Вот уж – «здесь жили люди»! И никакой абстрактной штуковины не надо. Жили, любили, рожали, болели, умирали, рождались, росли, старели… Кто-то штукатурил стену, кто-то выносил треногий, лишний в домике стол, кто-то посадил цветочки, кто-то разрушил сарай и расчистил площадку, а кто-то построил рядом курятник. Двор рос, как дерево, – отмирали старые ветви, вырастали новые тупички, – а у дерева не бывает несовершенного расположения ветвей, хотя где гуще, где реже, где криво, а где обломано, но – дерево! В кроне чирикают дети, подпирают ствол влюбленные, и бабка черная, согнувшись, возится у корней – растопляет печку, поднимет щепочку и уронит. Перспектива поколений, каждый двор как генеалогическое дерево…
И смысл жизни до тебя и после тебя наконец ясен.
От каждого проема не оторваться, но и подглядывать нельзя. Но и следующий – пока идешь к нему, нельзя поверить даже, что может быть так же хорошо… но и следующий, когда заглянешь, – как вздох, вздох облегчения, вздох встречи, вздох нерасставания и какая-то непонятная сладкая вера в возможность и твоего счастья…
Никакой исторической и архитектурной ценности ни эта улица, ни эти дворы не имеют. Она будет снесена, и тут встанут новые, удобные во всех отношениях здания, в них поселятся люди, они будут любить, рожать и умирать, страдать и радоваться. Но не знаю, будут ли через сто лет эти стены настолько же прогреты теплом и любовью, жизнью и смертью, чтобы, только свернув за угол и ступив первый шаг, ощутить такое же родство и счастье, как сейчас на этой глиняной невнятной улочке?.. Или все отразится от матовых и блестящих, ровных и плоских плоскостей?..

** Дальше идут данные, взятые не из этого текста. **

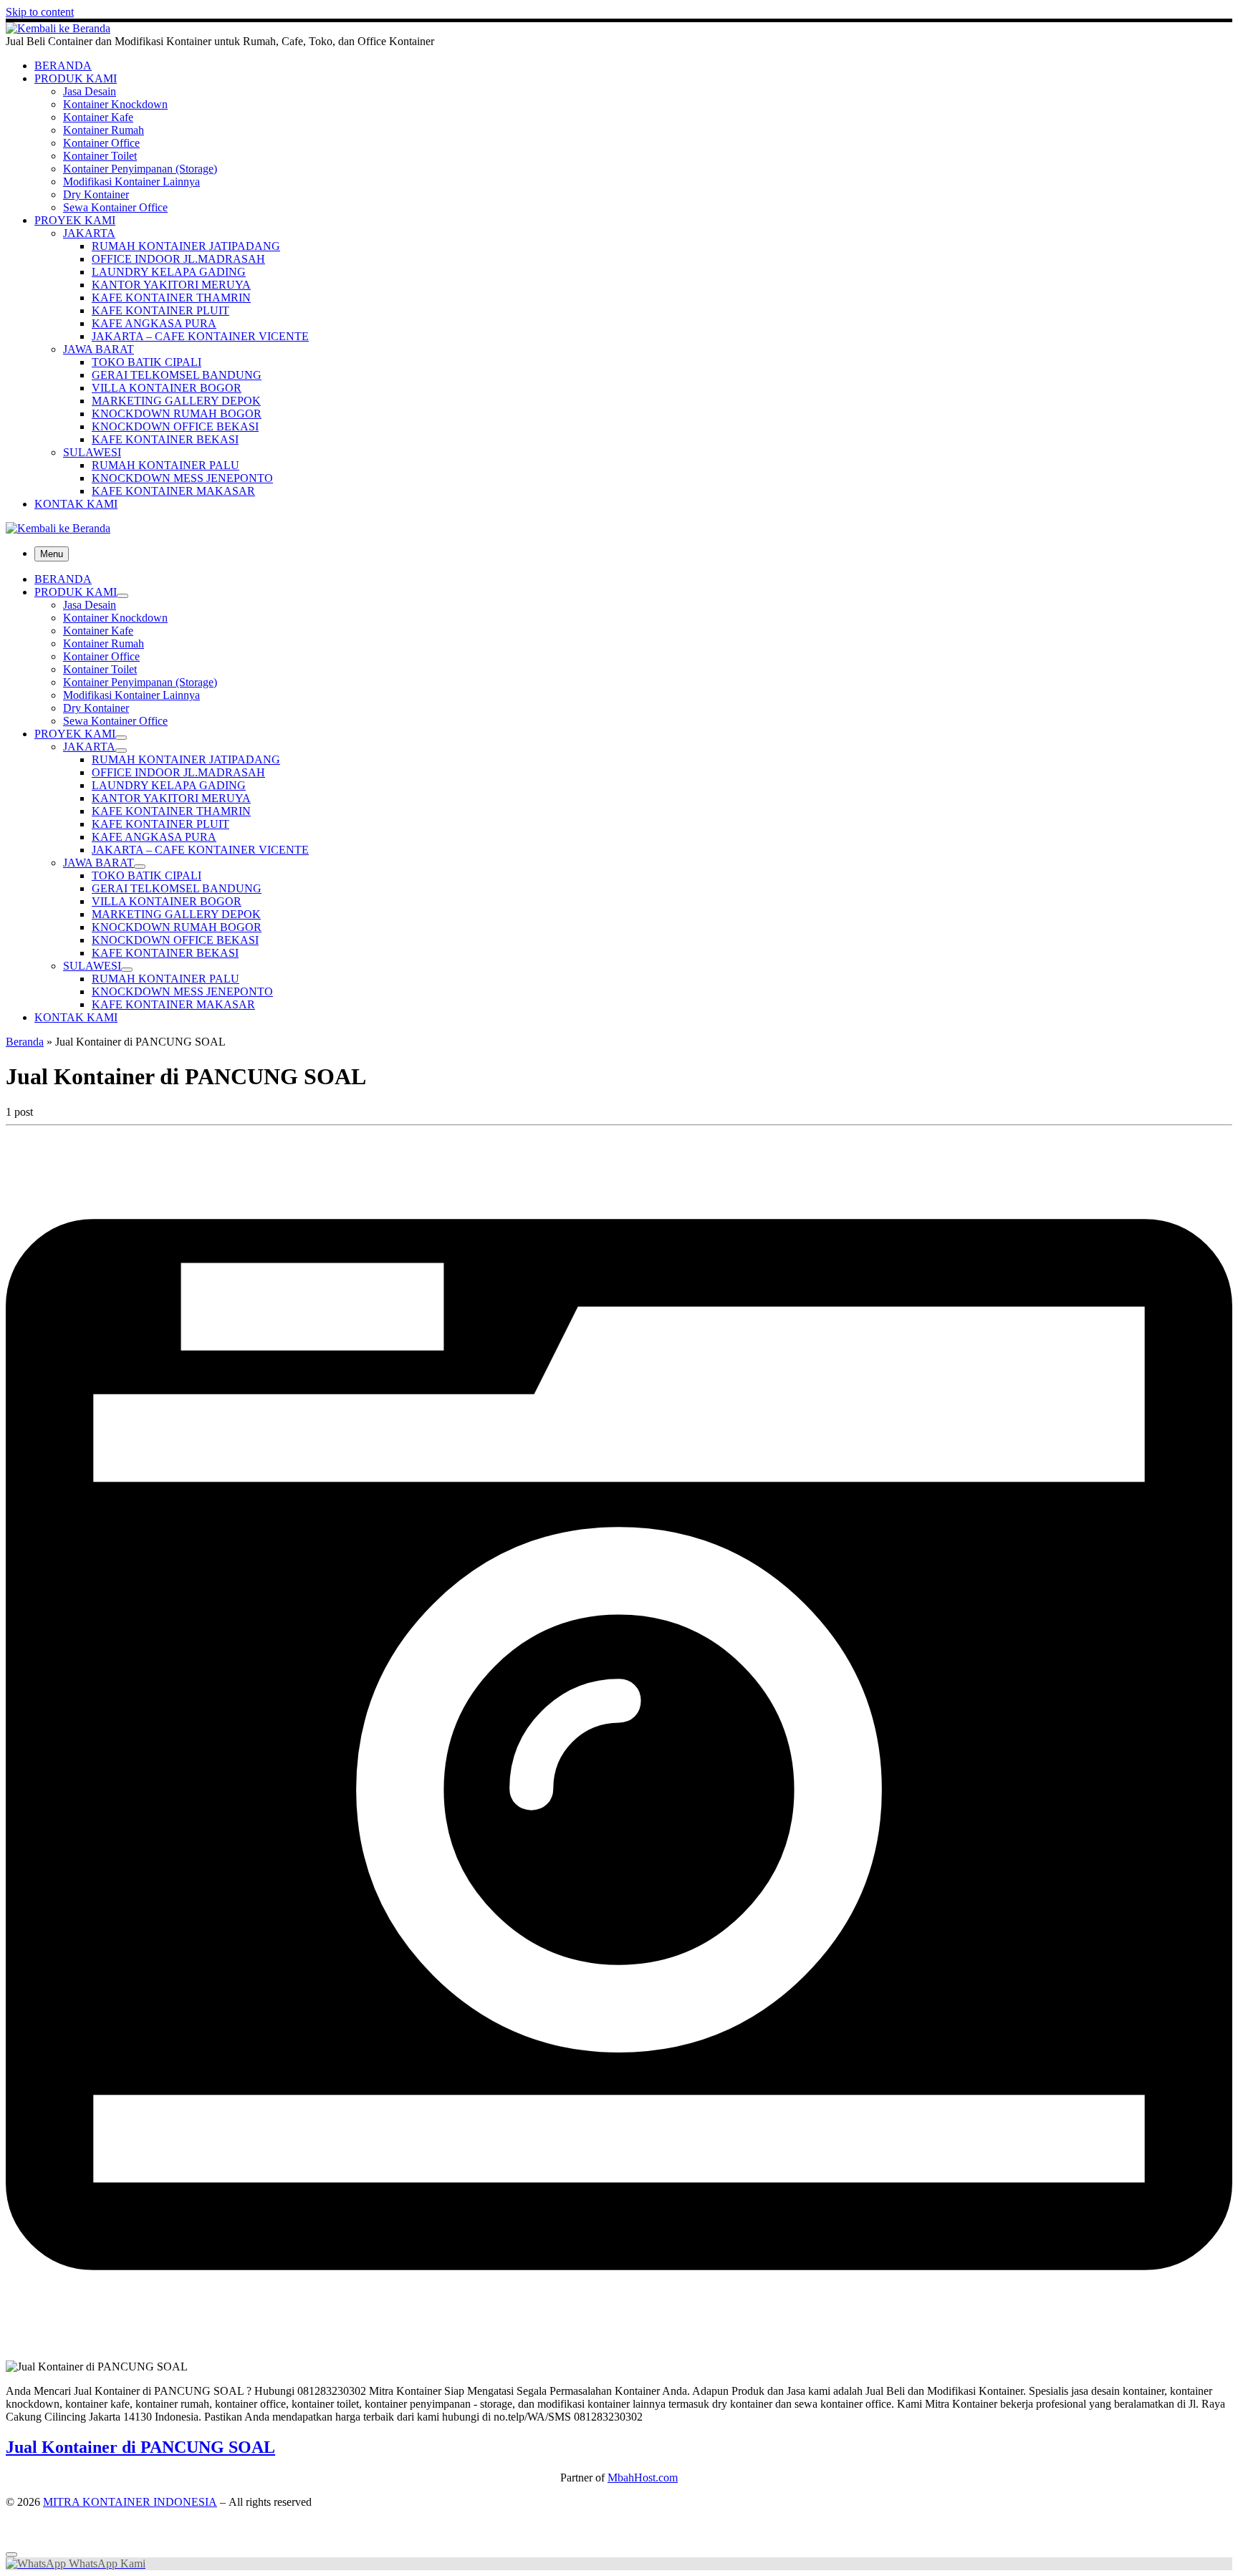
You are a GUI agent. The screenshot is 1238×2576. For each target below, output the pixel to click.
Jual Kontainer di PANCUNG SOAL (140, 2447)
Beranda (25, 1042)
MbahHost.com (643, 2477)
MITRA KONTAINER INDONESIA (130, 2502)
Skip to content (40, 12)
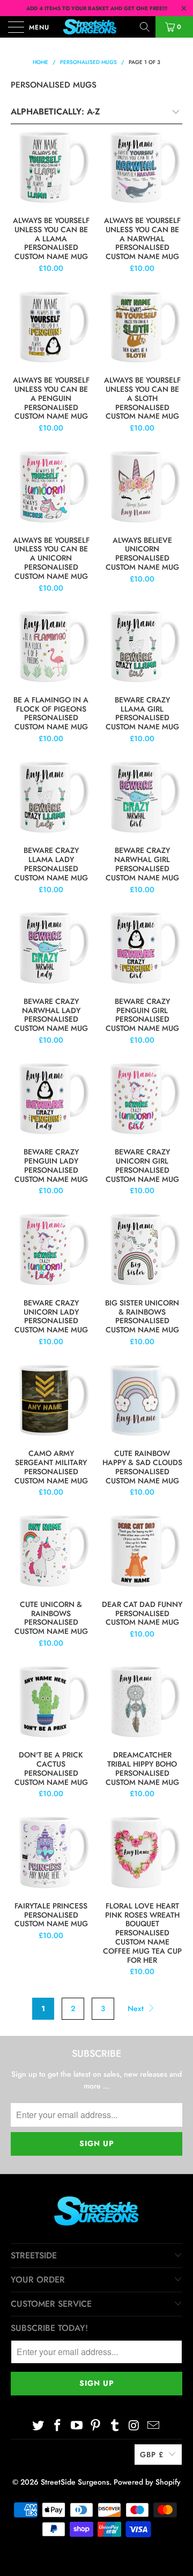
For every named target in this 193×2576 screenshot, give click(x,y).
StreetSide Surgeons (75, 2482)
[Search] (145, 27)
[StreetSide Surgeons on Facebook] (58, 2426)
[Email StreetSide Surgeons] (153, 2426)
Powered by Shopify (147, 2482)
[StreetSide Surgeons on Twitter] (39, 2426)
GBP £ (152, 2454)
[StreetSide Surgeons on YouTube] (77, 2426)
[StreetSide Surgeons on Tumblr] (115, 2426)
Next (137, 2008)
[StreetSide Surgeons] (96, 27)
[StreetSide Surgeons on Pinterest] (96, 2426)
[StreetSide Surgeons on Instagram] (135, 2426)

Мы ценим человеческий труд, и мы его еще мало ценим. Но ценим ли мы то, что еще драгоценней: то, что есть, что получилось без нас, без нашего участия, – великую гармонию и искусство природы и времени? Доски, конечно, дороже несрубленной сосны. Но – в денежном выражении! Не надо смешивать стоимость с ценностью, дороговизну с драгоценностью… Самое гениальное творение рук человеческих однозначно и частно в сравнении с природой. Это правильно и чисто взятый аккорд, подслушанный и занятый у абсолютной гармонии и полифонии жизни. Гармонию не измерить стоимостью. Автомобиль никак не дороже полянки, на которой мы сделали привал… И никакими усилиями не сотворим мы раннее утро, не подделаем восход, росу, былинку… Ни один художник не сможет одной лишь силой воображения так естественно разбросать избы, сараи по отношению к реке, дороге, лесу и небу, как разбросаны они в любой деревеньке; не сумеет поставить где надо одинокую корову или лошадь, стог или ветряк, надеть в правильной последовательности банки и крынки на колья покосившегося плетня. Даже покосить как надо плетень он не сможет! Он может лишь подглядеть.

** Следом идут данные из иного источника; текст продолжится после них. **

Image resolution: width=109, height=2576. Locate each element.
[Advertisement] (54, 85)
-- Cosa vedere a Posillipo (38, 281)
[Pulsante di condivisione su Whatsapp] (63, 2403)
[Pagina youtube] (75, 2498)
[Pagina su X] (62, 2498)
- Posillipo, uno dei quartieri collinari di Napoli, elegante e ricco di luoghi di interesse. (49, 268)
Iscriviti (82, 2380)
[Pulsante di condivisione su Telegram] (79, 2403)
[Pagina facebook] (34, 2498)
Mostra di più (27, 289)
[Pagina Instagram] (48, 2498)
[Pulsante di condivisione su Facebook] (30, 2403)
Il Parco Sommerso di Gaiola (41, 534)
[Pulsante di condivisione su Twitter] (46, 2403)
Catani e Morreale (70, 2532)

Великий учебник гармонии отдан нам жизнью бесплатно, безвозмездно. И мы должны помнить, что, если мы вырвем все листы, нам не по чему будет учиться.
Ах, Эривань, Эривань! Иль птица тебя рисовала?
Или раскрашивал лев, как дитя, из цветного пенала?
На этой глиняной улочке, нагнув шею, заглянув во дворик, я увидел наконец такой Ереван. Поэт не мог быть неточен…
Что остается в предметах от человека? Только ли форма, им приданная, или – тепло рук, прикосновение взглядов, вмятины от слов?.. Тут все говорило языком жизни – бывшей и будущей, – вечной жизни… Я решался – я входил во дворик, и из всех дверей выбегал любящий меня народ – прадеды и прабабки, правнуки и правнучки… Будущие и прошлые люди обнимали меня и выстраивались безмолвной шеренгой, ласково сокрушаясь, и кивая, и жалея меня, пока я шел мимо них и плакал от скорби и счастья.